Сразу четыре журнала отдали свои страницы Корану: «Наука и религия», «Памир» (русский перевод), «Идель» (по-татарски), «Звезда востока» (тоже по-русски). И если о Ренане говорить бесполезно, потому что это уж точно не наследие, а факт научного плюсквамперфекта, то необходимость всех остальных публикаций в принципе не должна бы подвергаться сомнению. С чего же начинать восстановление полноты своего исторического бытия, как не с этого «пласта», не навязывая друг другу убеждений, но приобщаясь к сакральным истокам?
Однако спросим себя: а на какой язык мы намерены заново переводить Писание? На язык очередей, на латинизированную ораторскую мешанину? Другого-то не знаем, не обучены. Когда о. Леонид в первой же главе Евангелия от Матфея (в его версии — «Евангелие Матфея», что полностью меняет смысл; евангелист из «записывателя» Богодуховенного текста превращается в автора) архаические формулы заменяет более понятными, им движут самые благородные просветительские помыслы, — но что выходит? Вместо «Иосиф (…у хотел тайно отпустить Ее (…)» — «Иосиф (…) решил тайно расторгнуть помолвку с нею». «Расторгнуть помолвку» звучит привычнее, чем «решил отпустить», но именно по этой причине не подходит.
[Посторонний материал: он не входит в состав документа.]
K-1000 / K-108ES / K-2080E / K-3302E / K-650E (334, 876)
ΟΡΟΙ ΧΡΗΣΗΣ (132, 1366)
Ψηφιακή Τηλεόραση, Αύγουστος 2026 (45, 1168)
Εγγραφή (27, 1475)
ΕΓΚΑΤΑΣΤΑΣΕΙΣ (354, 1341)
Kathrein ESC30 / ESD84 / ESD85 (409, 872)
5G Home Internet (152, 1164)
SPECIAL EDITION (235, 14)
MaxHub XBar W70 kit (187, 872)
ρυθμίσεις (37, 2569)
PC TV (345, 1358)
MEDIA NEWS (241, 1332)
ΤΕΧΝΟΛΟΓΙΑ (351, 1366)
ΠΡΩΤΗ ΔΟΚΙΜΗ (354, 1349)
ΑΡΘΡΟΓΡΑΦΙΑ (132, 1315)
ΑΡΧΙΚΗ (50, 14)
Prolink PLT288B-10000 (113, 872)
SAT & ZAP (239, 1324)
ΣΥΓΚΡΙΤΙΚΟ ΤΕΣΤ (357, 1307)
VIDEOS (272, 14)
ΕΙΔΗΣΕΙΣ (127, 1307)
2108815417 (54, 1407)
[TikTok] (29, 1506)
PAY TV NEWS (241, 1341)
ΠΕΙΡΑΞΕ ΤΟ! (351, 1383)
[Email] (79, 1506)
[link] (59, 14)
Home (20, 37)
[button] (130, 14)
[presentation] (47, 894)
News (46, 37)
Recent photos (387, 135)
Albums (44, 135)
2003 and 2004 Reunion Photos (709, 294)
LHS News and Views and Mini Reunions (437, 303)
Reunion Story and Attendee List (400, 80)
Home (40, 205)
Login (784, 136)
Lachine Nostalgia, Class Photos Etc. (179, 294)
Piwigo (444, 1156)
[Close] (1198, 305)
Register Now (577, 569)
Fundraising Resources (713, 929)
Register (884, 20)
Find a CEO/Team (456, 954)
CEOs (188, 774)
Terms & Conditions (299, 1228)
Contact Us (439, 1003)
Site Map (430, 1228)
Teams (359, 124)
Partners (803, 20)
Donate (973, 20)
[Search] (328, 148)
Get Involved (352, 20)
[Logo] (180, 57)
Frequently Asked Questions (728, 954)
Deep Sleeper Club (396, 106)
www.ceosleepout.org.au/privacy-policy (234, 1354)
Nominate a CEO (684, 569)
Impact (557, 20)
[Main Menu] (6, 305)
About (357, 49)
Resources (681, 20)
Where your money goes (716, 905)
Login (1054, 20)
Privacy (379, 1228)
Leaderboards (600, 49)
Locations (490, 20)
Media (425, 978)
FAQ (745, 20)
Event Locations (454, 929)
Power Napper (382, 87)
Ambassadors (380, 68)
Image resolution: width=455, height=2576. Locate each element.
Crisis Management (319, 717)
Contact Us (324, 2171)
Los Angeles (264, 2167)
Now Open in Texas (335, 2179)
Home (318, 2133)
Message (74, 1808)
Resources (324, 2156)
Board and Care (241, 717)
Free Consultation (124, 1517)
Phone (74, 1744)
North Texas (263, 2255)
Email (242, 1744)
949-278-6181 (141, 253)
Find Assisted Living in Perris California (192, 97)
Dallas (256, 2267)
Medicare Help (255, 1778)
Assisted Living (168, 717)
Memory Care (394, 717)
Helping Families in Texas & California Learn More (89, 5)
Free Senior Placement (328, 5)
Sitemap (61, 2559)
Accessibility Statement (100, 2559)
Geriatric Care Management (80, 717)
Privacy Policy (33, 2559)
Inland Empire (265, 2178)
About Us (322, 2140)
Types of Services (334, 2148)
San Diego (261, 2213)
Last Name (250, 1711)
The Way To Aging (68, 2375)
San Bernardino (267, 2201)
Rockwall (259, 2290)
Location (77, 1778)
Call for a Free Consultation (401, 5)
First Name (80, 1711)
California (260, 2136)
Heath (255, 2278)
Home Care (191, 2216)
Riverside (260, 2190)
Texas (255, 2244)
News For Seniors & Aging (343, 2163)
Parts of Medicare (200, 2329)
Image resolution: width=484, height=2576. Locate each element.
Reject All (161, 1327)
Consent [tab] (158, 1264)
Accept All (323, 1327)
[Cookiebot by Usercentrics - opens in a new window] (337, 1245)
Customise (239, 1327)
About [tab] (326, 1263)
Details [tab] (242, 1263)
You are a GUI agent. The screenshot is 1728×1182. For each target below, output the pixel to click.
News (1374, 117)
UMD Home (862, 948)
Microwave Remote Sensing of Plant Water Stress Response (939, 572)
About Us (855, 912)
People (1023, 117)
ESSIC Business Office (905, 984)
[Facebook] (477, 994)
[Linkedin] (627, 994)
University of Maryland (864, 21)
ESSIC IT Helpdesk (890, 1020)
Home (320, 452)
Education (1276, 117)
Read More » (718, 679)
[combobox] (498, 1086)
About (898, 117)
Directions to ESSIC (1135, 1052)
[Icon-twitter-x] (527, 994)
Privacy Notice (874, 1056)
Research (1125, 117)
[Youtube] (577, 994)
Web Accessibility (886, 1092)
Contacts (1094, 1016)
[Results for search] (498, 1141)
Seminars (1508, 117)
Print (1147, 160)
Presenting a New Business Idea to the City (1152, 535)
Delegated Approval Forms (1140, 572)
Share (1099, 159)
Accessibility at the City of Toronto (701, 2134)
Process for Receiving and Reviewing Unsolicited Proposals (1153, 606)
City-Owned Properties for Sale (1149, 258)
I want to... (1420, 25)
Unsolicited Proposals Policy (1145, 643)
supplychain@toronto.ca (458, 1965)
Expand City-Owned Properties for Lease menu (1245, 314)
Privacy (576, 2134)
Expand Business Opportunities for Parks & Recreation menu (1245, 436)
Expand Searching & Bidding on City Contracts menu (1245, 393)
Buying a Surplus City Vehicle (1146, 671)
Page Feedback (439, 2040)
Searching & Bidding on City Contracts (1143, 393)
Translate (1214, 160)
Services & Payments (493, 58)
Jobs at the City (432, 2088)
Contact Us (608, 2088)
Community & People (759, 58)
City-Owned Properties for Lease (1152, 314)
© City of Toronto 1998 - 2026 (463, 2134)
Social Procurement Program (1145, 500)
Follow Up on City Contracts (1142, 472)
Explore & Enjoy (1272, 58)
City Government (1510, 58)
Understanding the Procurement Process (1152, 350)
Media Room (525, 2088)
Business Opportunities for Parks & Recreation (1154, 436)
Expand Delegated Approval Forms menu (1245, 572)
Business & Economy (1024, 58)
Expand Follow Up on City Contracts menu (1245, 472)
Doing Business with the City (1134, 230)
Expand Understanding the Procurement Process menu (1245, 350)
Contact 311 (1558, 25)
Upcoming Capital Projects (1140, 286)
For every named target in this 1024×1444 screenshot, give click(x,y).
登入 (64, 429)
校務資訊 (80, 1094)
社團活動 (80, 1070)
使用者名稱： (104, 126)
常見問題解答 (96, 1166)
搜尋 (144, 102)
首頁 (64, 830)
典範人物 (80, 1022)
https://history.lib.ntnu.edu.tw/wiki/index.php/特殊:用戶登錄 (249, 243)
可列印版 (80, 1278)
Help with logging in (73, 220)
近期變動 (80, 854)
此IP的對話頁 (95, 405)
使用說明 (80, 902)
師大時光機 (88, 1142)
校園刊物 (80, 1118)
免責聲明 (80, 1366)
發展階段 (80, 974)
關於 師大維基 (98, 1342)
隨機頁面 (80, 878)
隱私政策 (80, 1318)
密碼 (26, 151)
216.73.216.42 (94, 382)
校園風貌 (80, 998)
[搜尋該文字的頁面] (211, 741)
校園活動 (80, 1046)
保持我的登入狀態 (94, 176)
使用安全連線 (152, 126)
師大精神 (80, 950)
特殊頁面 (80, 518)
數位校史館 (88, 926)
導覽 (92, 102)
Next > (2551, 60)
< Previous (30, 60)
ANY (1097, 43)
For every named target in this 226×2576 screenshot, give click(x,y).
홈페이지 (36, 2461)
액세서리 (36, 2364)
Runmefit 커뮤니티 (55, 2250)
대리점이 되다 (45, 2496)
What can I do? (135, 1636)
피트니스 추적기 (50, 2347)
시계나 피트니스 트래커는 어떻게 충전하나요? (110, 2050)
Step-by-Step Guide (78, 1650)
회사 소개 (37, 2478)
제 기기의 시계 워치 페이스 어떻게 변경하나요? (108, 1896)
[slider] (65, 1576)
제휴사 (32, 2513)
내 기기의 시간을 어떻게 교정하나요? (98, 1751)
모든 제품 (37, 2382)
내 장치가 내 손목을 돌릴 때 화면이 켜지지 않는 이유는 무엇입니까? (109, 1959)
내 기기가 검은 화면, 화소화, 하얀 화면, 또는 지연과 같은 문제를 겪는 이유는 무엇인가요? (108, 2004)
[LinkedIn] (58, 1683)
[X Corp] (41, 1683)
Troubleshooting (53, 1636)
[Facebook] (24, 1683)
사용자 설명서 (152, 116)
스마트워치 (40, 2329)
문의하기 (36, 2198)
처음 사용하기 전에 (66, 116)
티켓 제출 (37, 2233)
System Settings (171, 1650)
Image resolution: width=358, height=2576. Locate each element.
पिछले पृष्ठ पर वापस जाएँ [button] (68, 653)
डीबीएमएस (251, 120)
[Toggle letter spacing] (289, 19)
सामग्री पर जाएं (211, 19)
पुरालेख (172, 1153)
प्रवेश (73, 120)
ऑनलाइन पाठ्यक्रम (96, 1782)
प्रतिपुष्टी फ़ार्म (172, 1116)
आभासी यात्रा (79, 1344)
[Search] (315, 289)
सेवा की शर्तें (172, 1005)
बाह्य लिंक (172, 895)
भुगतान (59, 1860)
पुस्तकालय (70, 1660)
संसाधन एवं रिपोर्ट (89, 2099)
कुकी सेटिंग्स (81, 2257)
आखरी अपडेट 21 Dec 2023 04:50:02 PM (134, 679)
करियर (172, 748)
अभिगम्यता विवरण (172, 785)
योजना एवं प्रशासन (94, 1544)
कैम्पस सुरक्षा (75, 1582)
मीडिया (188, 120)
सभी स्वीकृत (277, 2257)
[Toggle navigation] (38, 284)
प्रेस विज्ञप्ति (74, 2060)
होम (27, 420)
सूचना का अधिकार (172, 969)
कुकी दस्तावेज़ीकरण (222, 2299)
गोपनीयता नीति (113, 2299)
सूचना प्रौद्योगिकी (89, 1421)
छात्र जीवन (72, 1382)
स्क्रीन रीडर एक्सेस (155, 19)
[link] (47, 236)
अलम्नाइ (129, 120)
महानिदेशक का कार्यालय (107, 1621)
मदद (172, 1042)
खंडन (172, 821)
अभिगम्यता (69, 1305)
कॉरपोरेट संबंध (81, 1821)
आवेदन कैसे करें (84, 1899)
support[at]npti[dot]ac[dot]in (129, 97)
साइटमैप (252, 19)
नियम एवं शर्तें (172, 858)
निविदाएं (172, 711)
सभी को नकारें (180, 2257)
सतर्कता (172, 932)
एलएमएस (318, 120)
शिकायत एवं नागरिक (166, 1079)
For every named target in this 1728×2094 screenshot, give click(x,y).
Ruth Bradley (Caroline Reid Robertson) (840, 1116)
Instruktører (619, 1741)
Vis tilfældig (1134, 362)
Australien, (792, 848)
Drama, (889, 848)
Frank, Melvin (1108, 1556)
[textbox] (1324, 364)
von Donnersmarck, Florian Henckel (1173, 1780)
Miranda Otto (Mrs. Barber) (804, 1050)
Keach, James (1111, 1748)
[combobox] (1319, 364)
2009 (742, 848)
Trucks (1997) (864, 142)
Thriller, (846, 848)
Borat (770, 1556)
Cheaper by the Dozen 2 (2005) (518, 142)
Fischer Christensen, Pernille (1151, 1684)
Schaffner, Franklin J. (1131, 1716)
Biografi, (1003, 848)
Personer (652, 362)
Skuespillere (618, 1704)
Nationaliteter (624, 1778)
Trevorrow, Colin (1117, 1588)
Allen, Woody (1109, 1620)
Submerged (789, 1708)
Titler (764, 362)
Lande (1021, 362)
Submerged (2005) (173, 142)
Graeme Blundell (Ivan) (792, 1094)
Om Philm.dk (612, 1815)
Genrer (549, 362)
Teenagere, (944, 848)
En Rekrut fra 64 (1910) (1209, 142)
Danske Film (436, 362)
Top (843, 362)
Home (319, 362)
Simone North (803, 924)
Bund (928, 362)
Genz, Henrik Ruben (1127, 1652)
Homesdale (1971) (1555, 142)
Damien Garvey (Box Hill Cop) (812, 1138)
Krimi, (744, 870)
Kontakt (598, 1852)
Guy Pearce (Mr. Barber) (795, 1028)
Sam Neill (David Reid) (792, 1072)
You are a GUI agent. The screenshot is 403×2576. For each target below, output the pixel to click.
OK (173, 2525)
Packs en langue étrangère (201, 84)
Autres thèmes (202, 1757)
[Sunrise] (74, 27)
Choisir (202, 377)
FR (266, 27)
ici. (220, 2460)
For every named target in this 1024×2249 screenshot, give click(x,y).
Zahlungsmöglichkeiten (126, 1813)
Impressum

За словом выстраивается ряд ассоциаций, связанных с послехристианской эпохой, с Европой XIX века, с предреволюционной Россией, с Диккенсом и Боборыкиным,
И это всего лишь два слова! Мне труднее говорить о Коране, но и тут, по словам В. Г. Садура [63] , обиходная передача арабского слова через транслитерацию — «Аллах» — нарушает смысловое равновесие и основывается на том, что у мусульман другой, «неправильный» Бог — Аллах… Так что — как бы эти журнальные новации в сакральной сфере вместо желаемого примирения не принесли нам еще большего разделения. Естественно, я не зову, «чтоб зло пресечь, собрать все книги… да сжечь»; просто есть сферы, где лучше действовать осторожно. В конце концов, для экспериментальных переводов есть «Журнал Московской Патриархии», но, к сожалению, это едва ли не единственное периодическое издание, устоявшее пока перед натиском «наследия»…
63
См. сборник «На пути к свободе совести». М., «Прогресс», 1989, с. 416.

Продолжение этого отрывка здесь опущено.